L’impennata dei contagi giornalieri da Covid-19 ha fatto accendere i campanelli d’allarme e potrebbero scattare misure di contenimento più restrittive. La situazione resta comunque diversa dalla fase più acuta della crisi. Ma ora c’è il nodo del Sud.
L’impennata dei contagi giornalieri da Covid-19, raddoppiati in appena due giorni, ha fatto accendere tutti i campanelli d’allarme. Dai 2.257 nuovi positivi del 5 ottobre siamo passati ai 4.458 di ieri giovedì 8, ai 5372 nuovi casi di oggi e raggiungendo numeri che non si vedevano da aprile. E per l’esattezza, dall’11 aprile, quando si sono registrati 4.694 nuovi casi, tutta la penisola era costretta al lockdown, e le scene delle città deserte riempivano di angoscia il cuore degli italiani. Era anche il giorno in cui Papa Francesco pregava in una piazza San Pietro completamente deserta, immagine simbolo di un mondo costretto a rimanere chiuso in casa, ricorda il Corriere della Sera.
Sebbene i numeri attuali destino preoccupazione nelle autorità regionali e nazionali – e abbiano fatto scattare delle misure più stringenti di contenzione, – la situazione è ben diversa da allora. Gli italiani girano liberamente da maggio, le scuole sono aperte, i bar e ristoranti sono pieni. Ma, soprattutto, ieri il totale dei tamponi realizzati ha raggiunto quota 128.000, contro i soli 56.000 dell’11 aprile, i casi attivi sono 65.952 contro i 100.269 di allora, i morti sono stati 22 (un dato tutto sommato stabile) contro gli spaventosi 619 decessi di quel sabato della Settimana Santa, quando in rianimazione si contavano 3.381 malati, quasi dieci volte i 358 di adesso. Ed è proprio questo il termometro – il numero dei ricoveri (3.925) e delle terapie intensive (358) – che potrà far scattare delle misure ancora più restrittive, informa Repubblica. I numeri sono monitorati con particolare attenzione, ma laddove i malati ricoverati in terapia intensiva supereranno quota 1.000, il Governo potrebbe stabilire i primi mini lockdown. I valori sono ancora gestibili a fronte dei più di 9.000 posti disponibili – che potrebbero arrivare a 11.000 con la trasformazione dei reparti di terapia subintensiva e con le quattro strutture mobili per la quale il commissario per l’emergenza Domenico Arcuri ha già pubblicato il bando. Ma l’Esecutivo non intende farsi trovare impreparato per la seconda ondata. Anche per questo lavorerà in stretto coordinamento con le Regioni, che potranno approvare delle misure più restrittive rispetto a quanto stabilito dal provvedimento approvato in livello nazionale. L’obiettivo immediato è quello di contenere il virus, anche per permettere agli ospedali di attivare i nuovi posti letto, per poter assicurare cure adeguate e tempestive e poter così evitare che le terapie intensive si riempiano.

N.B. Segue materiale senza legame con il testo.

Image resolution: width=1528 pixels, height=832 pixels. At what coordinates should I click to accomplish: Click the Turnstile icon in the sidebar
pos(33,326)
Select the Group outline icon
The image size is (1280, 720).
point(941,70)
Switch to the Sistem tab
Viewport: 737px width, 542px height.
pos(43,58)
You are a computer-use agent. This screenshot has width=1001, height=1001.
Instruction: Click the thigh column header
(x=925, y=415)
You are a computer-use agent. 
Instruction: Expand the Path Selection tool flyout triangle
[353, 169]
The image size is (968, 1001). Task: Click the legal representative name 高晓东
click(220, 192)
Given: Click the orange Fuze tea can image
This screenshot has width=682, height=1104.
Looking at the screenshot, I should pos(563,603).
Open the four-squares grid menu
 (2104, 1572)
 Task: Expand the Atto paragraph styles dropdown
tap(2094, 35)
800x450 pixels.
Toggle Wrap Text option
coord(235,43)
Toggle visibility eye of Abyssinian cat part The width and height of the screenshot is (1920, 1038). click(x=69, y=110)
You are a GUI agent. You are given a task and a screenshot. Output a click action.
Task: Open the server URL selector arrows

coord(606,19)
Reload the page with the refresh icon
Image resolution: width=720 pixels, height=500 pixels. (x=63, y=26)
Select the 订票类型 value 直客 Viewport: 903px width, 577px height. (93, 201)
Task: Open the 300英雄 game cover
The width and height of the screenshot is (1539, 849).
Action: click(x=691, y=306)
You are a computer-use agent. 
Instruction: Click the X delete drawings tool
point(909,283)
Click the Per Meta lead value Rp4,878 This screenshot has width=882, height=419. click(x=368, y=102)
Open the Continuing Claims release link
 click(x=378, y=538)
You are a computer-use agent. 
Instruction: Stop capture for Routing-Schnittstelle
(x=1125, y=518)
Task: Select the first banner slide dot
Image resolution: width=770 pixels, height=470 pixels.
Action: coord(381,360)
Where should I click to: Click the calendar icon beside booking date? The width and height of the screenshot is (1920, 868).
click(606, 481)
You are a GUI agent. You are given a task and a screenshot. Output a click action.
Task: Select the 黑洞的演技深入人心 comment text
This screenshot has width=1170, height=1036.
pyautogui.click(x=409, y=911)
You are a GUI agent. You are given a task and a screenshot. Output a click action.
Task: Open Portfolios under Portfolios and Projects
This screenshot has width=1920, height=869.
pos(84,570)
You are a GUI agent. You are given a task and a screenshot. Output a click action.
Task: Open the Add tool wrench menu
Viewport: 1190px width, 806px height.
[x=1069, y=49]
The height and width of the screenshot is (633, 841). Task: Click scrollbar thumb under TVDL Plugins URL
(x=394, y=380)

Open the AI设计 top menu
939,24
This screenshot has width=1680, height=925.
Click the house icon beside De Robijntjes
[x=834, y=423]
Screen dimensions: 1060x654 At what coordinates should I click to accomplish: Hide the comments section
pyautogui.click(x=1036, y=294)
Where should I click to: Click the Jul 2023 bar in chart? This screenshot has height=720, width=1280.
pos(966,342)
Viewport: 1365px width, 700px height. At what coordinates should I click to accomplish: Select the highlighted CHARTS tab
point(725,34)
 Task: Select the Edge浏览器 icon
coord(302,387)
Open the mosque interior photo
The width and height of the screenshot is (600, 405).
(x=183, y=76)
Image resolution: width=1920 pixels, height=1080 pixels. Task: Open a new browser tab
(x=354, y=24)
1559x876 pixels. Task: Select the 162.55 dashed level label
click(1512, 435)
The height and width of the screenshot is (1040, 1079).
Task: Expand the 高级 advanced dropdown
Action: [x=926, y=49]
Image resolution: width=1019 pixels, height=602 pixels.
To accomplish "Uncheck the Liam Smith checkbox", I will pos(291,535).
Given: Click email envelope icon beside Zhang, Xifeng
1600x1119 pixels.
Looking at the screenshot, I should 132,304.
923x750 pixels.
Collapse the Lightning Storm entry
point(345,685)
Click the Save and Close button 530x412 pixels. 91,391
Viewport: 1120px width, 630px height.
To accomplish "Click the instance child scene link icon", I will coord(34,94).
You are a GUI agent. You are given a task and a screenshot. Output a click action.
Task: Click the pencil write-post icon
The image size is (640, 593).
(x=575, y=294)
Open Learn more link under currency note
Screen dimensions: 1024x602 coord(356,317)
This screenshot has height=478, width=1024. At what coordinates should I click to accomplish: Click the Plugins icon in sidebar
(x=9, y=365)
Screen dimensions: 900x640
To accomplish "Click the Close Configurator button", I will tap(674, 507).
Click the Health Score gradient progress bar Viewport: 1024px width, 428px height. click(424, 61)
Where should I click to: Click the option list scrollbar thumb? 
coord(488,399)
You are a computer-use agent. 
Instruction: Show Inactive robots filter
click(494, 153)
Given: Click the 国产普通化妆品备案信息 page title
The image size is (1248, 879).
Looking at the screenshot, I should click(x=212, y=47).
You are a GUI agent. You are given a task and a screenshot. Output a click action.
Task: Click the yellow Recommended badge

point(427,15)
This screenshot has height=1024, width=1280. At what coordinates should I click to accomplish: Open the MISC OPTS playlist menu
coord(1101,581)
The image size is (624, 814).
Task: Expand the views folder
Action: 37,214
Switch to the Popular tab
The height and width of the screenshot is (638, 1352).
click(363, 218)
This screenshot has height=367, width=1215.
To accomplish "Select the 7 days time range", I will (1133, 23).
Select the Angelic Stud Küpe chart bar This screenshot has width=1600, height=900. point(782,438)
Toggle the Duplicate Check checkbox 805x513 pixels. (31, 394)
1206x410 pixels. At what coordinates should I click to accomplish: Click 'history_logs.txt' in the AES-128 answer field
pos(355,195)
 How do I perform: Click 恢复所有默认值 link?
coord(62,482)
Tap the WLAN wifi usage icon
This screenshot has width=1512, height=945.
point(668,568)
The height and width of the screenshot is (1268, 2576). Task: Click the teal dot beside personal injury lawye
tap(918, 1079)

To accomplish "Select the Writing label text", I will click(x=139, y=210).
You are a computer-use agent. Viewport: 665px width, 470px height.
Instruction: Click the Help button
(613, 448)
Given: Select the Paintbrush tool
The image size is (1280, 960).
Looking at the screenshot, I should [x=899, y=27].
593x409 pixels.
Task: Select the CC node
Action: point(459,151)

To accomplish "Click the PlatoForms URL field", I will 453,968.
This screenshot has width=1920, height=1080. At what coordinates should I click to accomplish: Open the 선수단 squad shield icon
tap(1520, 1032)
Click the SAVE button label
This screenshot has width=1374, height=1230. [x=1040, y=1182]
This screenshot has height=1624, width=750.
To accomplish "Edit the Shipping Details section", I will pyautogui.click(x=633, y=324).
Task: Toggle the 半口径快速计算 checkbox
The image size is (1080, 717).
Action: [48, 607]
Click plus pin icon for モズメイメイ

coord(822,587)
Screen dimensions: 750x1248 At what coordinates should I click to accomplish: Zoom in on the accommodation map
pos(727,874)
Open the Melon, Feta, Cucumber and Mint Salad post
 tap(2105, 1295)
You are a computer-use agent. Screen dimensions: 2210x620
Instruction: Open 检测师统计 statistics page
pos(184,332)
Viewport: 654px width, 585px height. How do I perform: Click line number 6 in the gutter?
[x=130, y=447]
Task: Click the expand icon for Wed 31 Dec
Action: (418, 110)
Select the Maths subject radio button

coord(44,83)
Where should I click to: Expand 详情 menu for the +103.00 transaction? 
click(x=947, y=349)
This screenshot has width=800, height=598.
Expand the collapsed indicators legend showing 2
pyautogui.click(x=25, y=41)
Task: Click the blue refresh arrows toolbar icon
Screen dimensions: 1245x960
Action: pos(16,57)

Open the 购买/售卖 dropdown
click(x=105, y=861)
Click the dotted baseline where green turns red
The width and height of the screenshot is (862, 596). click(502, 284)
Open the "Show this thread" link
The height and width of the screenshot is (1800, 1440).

C’è però il nodo del Sud, dove al problema endemico della mancanza di infrastruttura si somma quello del numero insufficiente di personale sanitario. Per questo il presidente della regione Campania Vincenzo De Luca ha chiesto al ministro della Salute Roberto Speranza, al commissario per l’emergenza Domenico Arcuri e alla Protezione civile l’invio di operatori sanitari, anche volontari. La Campania è una delle regioni dove l’incremento dei positivi è stato più accentuato, con i contagi schizzati a quota 757, incidendo di non poco sul totale dei positivi in Italia. Anche in Sicilia e Puglia – dove i reparti degli ospedali specializzati sono quasi pieni, sebbene le terapie intensive siano solo a metà – a preoccupare è la carenza di personale sanitario, oltre che l’approccio degli ospedali all’emergenza. Infatti, come è saputo, al Sud non è toccato affrontare l’emergenza di alcuni mesi fa, che si era concentrata in poche regioni settentrionali. Si diceva già allora che se l’onda di contagi fosse arrivata ugualmente in tutte le Regioni, quelle meridionali, caratterizzata da sistemi sanitari carenti, avrebbero contato molti più morti. Quella paura è stata scongiurata allora, quando il Sud si è chiusa a riccio, riuscendo a evitare lo scenario peggiore. Ma adesso che il Covid si sparge a macchia d’olio e un nuovo lockdown potrebbe finire per annientare delle economie già in ginocchio, si dovrà giocare tutto sulla responsabilità dei cittadini e su un coordinamento ottimale tra Esecutivo e governi locali, che dovranno garantire risposte efficienti e tempestive all’aumento dei contagi. Una partita da giocare, tutta, di anticipo.